Extracted data entries:
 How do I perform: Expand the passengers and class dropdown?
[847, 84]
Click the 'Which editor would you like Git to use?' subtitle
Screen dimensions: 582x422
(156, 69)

> **TASK GOAL**:
Please locate every line in the items above that contains the word "perform" and copy each of those lines.

> **COMPLETE RESPONSE**:
 How do I perform: Expand the passengers and class dropdown?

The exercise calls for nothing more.